Problem 1

  1. Load Howell’s craniometric dataset
  2. Get rid of unwanted data. Select only the following columns: ID, Sex, Population, BNL, MDH, EKB, ZOR, BAA, NBA. Filter the dataset to only include individuals from the following populations: BUSHMAN, PERU, NORSE, ZULU. Use this filtered dataset for all remaining questions in this homework.
  3. Calculate the variance / covariance matrix for the 6 numeric variables.

Problem 2

  1. Compute a Euclidian distance matrix for the 6 numerical variables. Save this to a variable, DO NOT PRINT THIS TO THE SCREEN OR INCLUDE IT IN THE OUTPUT
  2. Perform a hierarchical cluster analysis using the distance matrix you just computed. Use the hclust() function for this
  3. Use the plot() function to plot the cluster analysis dendrogram.
  4. Interpret the plot visually.
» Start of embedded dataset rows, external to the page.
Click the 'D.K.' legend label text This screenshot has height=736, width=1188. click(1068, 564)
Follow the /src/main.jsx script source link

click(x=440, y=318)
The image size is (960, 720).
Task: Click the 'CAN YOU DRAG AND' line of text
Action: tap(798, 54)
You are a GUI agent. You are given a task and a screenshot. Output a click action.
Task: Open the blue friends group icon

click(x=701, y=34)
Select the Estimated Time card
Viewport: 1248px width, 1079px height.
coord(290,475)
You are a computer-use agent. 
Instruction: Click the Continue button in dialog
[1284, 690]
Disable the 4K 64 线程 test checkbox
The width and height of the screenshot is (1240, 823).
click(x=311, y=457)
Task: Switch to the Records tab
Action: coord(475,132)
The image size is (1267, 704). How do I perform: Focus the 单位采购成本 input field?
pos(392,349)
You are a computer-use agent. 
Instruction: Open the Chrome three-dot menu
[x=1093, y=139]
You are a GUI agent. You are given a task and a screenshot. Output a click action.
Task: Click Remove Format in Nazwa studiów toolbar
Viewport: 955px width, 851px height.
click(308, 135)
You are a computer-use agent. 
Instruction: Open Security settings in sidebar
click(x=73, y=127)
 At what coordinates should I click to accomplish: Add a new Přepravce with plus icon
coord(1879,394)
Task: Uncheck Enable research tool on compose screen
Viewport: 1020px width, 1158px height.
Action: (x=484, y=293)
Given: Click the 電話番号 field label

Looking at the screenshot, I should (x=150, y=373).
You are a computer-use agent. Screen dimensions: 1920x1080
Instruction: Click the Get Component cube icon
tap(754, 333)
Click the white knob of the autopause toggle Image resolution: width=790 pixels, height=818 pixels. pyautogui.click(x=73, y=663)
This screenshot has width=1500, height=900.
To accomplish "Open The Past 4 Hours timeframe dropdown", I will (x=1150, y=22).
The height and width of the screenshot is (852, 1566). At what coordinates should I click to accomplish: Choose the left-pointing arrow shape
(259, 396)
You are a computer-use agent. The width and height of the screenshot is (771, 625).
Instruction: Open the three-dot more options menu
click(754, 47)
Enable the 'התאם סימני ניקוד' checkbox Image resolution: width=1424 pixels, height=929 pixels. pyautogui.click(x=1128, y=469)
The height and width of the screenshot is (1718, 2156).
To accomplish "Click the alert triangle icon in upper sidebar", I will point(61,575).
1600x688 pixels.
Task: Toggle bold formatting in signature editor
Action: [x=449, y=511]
Which which single specimen (identified on the plot by its data-frame row number) is most distinct from all other specimens?

Problem 3

  1. Perform a Principal Components Analysis on the data…make sure to use scale=TRUE to scale your variables!
  2. Which single variable has the strongest loading on PC1?
  3. What is the cumulative proportion of variance explained by PC1 and PC2?
  4. Make a plot of the PC1 scores against PC2 scores. Color code the point based on the population variable.